If you haven’t already, please check out my post from yesterday explaining everything about #Johnuary.

John Carpenter
Before I started Johnuary, I knew the name John Carpenter, but the only film I really knew that was his was The Thing. It helps that he puts his name in front of some of his movies, as I knew ‘John Carpenter’s The Thing’. I had seen They Live once back in the early 90s but I had somehow never seen Big Trouble in Little China until a few years ago. Shocking I know.

A more recent reference to John Carpenter that I experienced was when watching the awesome Stranger Things. Many people highlighted how the show was like a combination of Stephen King, Steven Spielberg and John Carpenter. I realised at that point that I really need to explore Carpenter’s body of work more and it highlighted to me again how I always got him mixed up with John Hughes. I know now that they probably couldn’t be more different, other than having the same first name.

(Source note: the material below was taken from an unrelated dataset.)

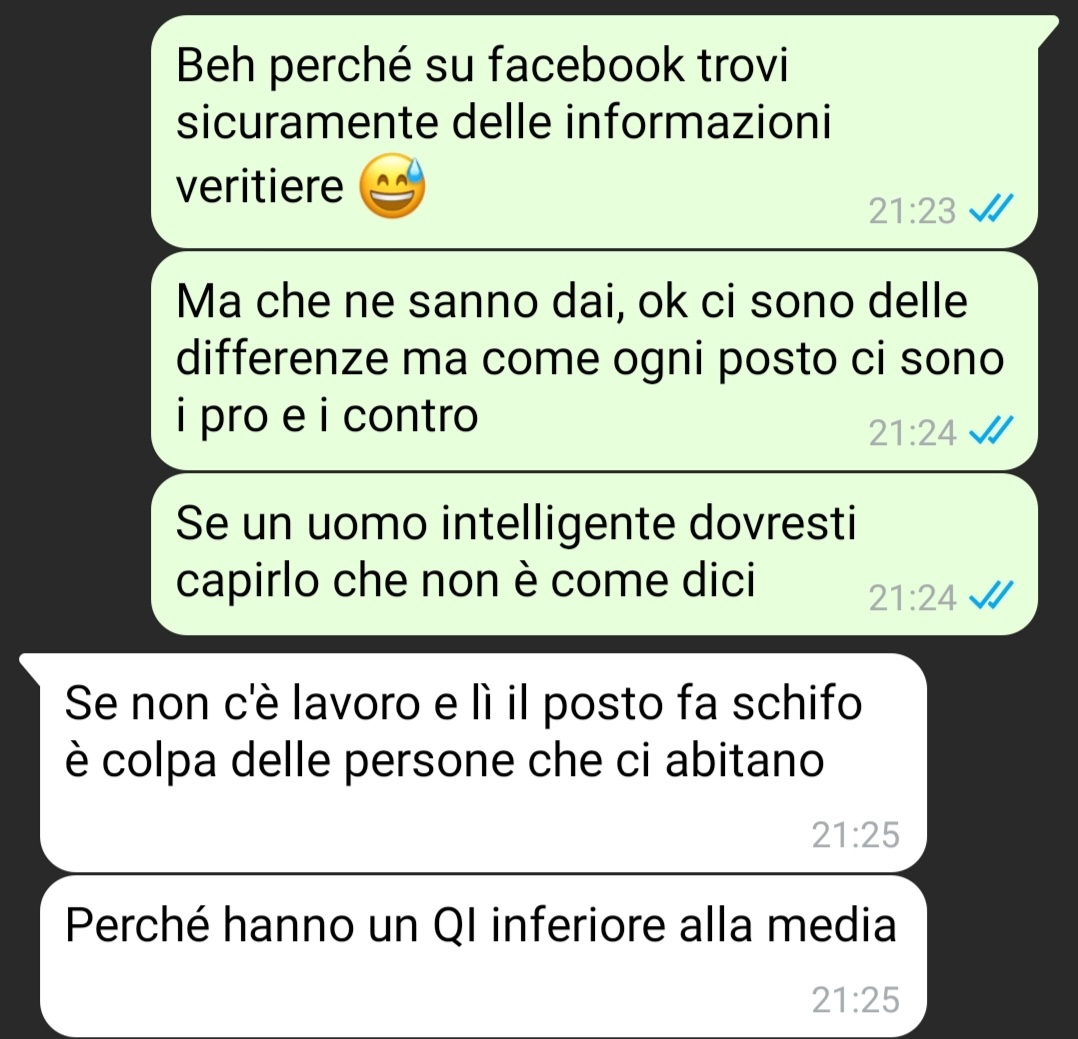Tap the 21:24 timestamp on 'capirlo' message
This screenshot has width=1078, height=1039.
pos(912,598)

As part of my research for Johnuary I planned to watch the 7 most well known Carpenter films and review them, one each day. But as I got into them and did more research I ended up watching 13. I just loved them so much. And the podcasts that I listened to about them kept whetting my appetite about other movies from his filmography. Sadly I wasn’t able to get hold of Someone’s Watching Me and Elvis, but I’ll try to track them down soon.

John Carpenter

Here are some of the things that I ended up loving about John Carpenter’s work.

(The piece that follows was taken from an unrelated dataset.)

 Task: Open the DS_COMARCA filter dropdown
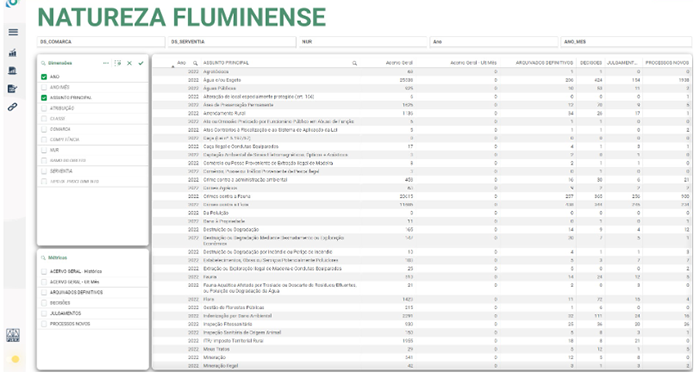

  • I love his big use of the true widescreen format. This is proper cinema. Beautiful wide vistas and gorgeous framing. And he does several shots down the side of a car, which look great.
  • He doesn’t rush. His films suck you in with the calm pacing. He’s not afraid to hold for a long time on one shot and let the moment breathe.
  • He’s a polymath. Not only does he often write the screenplay and direct but he also normally writes, and often performs, the score himself. I don’t happen to know any other directors that do that. And in many cases his scores are fantastic.
  • I like the fact that he put his name on everything. ‘John Carpenter’s The Fog’, ‘John Carpenter’s The Thing’ etc.
  • I also like directors who develop relationships with actors. You could say Kurt Russell was his muse. That’s a pretty cool muse to have. But there are so many other cast members (and crew members) that crop up in many of his films. In particular Charles Syphers, Kurt Russell, Jamie Lee Curtis and Donald Pleasance. I like that. Almost makes them all feel part of the same universe.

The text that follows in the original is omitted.